Task brief: Word for word, transcribe the records that follow.
[Opening Information shown section]
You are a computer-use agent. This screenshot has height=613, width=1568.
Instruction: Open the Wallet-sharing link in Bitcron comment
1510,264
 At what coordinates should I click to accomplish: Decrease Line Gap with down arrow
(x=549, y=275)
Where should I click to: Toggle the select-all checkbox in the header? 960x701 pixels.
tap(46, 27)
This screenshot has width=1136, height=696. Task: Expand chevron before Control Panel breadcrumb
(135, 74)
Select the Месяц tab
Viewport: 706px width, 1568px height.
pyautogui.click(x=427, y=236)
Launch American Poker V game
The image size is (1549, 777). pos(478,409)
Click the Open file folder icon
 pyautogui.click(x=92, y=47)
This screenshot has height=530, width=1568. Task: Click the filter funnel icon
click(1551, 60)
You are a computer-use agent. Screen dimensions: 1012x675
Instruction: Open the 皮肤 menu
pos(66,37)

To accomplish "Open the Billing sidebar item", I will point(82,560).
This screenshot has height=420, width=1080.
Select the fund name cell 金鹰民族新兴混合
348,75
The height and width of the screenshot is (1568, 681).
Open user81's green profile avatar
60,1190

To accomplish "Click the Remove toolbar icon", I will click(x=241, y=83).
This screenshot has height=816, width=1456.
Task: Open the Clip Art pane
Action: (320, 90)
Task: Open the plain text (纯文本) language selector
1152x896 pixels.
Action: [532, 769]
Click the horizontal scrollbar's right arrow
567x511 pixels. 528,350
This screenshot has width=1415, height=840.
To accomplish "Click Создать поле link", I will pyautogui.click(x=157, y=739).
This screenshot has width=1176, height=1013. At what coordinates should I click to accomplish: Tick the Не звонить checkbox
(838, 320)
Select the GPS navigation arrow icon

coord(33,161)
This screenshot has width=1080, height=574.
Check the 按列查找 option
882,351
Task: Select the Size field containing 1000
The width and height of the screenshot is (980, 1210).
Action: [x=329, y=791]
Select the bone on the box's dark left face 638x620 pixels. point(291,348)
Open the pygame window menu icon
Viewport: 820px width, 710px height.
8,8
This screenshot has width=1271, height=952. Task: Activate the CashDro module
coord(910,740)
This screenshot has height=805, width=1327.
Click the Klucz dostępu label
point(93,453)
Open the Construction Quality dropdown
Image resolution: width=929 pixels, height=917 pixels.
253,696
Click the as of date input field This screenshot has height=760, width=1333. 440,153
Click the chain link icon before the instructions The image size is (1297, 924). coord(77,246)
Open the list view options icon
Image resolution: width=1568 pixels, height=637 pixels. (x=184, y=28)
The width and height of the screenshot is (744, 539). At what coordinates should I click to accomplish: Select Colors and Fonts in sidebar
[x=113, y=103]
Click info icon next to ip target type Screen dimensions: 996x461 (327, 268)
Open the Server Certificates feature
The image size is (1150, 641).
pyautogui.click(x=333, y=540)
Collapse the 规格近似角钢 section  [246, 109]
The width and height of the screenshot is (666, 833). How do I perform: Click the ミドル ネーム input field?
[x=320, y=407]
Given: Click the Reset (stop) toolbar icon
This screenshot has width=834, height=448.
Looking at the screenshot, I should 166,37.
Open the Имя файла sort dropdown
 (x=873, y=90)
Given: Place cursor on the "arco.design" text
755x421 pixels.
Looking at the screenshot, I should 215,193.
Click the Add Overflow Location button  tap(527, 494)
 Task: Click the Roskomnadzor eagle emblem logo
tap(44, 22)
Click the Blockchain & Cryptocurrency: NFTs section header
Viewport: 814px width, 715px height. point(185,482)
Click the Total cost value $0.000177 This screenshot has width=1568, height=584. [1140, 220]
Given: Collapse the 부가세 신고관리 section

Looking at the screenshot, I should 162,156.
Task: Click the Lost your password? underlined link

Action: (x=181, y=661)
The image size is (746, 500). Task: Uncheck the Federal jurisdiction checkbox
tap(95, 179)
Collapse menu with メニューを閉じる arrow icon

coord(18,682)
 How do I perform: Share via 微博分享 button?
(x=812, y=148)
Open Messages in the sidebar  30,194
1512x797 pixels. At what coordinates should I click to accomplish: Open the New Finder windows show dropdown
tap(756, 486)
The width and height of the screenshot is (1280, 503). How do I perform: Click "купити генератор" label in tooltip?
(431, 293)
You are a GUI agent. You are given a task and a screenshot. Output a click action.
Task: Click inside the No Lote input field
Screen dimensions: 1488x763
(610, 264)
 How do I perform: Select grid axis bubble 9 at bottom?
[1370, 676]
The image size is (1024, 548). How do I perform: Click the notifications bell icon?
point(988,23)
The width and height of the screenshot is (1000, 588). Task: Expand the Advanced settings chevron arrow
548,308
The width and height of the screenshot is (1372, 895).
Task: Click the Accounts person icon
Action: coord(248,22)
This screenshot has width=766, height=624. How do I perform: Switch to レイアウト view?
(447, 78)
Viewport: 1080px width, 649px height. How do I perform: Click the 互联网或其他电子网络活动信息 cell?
[Closing Information shown section]
Response:
You are a computer-use agent. This screenshot has height=613, width=1568.
Instruction: Open the Wallet-sharing link in Bitcron comment
1510,264
 At what coordinates should I click to accomplish: Decrease Line Gap with down arrow
(x=549, y=275)
Where should I click to: Toggle the select-all checkbox in the header? 960x701 pixels.
tap(46, 27)
This screenshot has width=1136, height=696. Task: Expand chevron before Control Panel breadcrumb
(135, 74)
Select the Месяц tab
Viewport: 706px width, 1568px height.
pyautogui.click(x=427, y=236)
Launch American Poker V game
The image size is (1549, 777). pos(478,409)
Click the Open file folder icon
 pyautogui.click(x=92, y=47)
This screenshot has height=530, width=1568. Task: Click the filter funnel icon
click(1551, 60)
You are a computer-use agent. Screen dimensions: 1012x675
Instruction: Open the 皮肤 menu
pos(66,37)

To accomplish "Open the Billing sidebar item", I will point(82,560).
This screenshot has height=420, width=1080.
Select the fund name cell 金鹰民族新兴混合
348,75
The height and width of the screenshot is (1568, 681).
Open user81's green profile avatar
60,1190

To accomplish "Click the Remove toolbar icon", I will click(x=241, y=83).
This screenshot has height=816, width=1456.
Task: Open the Clip Art pane
Action: (320, 90)
Task: Open the plain text (纯文本) language selector
1152x896 pixels.
Action: [532, 769]
Click the horizontal scrollbar's right arrow
567x511 pixels. 528,350
This screenshot has width=1415, height=840.
To accomplish "Click Создать поле link", I will pyautogui.click(x=157, y=739).
This screenshot has width=1176, height=1013. At what coordinates should I click to accomplish: Tick the Не звонить checkbox
(838, 320)
Select the GPS navigation arrow icon

coord(33,161)
This screenshot has width=1080, height=574.
Check the 按列查找 option
882,351
Task: Select the Size field containing 1000
The width and height of the screenshot is (980, 1210).
Action: [x=329, y=791]
Select the bone on the box's dark left face 638x620 pixels. point(291,348)
Open the pygame window menu icon
Viewport: 820px width, 710px height.
8,8
This screenshot has width=1271, height=952. Task: Activate the CashDro module
coord(910,740)
This screenshot has height=805, width=1327.
Click the Klucz dostępu label
point(93,453)
Open the Construction Quality dropdown
Image resolution: width=929 pixels, height=917 pixels.
253,696
Click the as of date input field This screenshot has height=760, width=1333. 440,153
Click the chain link icon before the instructions The image size is (1297, 924). coord(77,246)
Open the list view options icon
Image resolution: width=1568 pixels, height=637 pixels. (x=184, y=28)
The width and height of the screenshot is (744, 539). At what coordinates should I click to accomplish: Select Colors and Fonts in sidebar
[x=113, y=103]
Click info icon next to ip target type Screen dimensions: 996x461 (327, 268)
Open the Server Certificates feature
The image size is (1150, 641).
pyautogui.click(x=333, y=540)
Collapse the 规格近似角钢 section  [246, 109]
The width and height of the screenshot is (666, 833). How do I perform: Click the ミドル ネーム input field?
[x=320, y=407]
Given: Click the Reset (stop) toolbar icon
This screenshot has width=834, height=448.
Looking at the screenshot, I should 166,37.
Open the Имя файла sort dropdown
 (x=873, y=90)
Given: Place cursor on the "arco.design" text
755x421 pixels.
Looking at the screenshot, I should 215,193.
Click the Add Overflow Location button  tap(527, 494)
 Task: Click the Roskomnadzor eagle emblem logo
tap(44, 22)
Click the Blockchain & Cryptocurrency: NFTs section header
Viewport: 814px width, 715px height. point(185,482)
Click the Total cost value $0.000177 This screenshot has width=1568, height=584. [1140, 220]
Given: Collapse the 부가세 신고관리 section

Looking at the screenshot, I should 162,156.
Task: Click the Lost your password? underlined link

Action: (x=181, y=661)
The image size is (746, 500). Task: Uncheck the Federal jurisdiction checkbox
tap(95, 179)
Collapse menu with メニューを閉じる arrow icon

coord(18,682)
 How do I perform: Share via 微博分享 button?
(x=812, y=148)
Open Messages in the sidebar  30,194
1512x797 pixels. At what coordinates should I click to accomplish: Open the New Finder windows show dropdown
tap(756, 486)
The width and height of the screenshot is (1280, 503). How do I perform: Click "купити генератор" label in tooltip?
(431, 293)
You are a GUI agent. You are given a task and a screenshot. Output a click action.
Task: Click inside the No Lote input field
Screen dimensions: 1488x763
(610, 264)
 How do I perform: Select grid axis bubble 9 at bottom?
[1370, 676]
The image size is (1024, 548). How do I perform: Click the notifications bell icon?
point(988,23)
The width and height of the screenshot is (1000, 588). Task: Expand the Advanced settings chevron arrow
548,308
The width and height of the screenshot is (1372, 895).
Task: Click the Accounts person icon
Action: coord(248,22)
This screenshot has width=766, height=624. How do I perform: Switch to レイアウト view?
(447, 78)
Viewport: 1080px width, 649px height. How do I perform: Click the 互联网或其他电子网络活动信息 cell?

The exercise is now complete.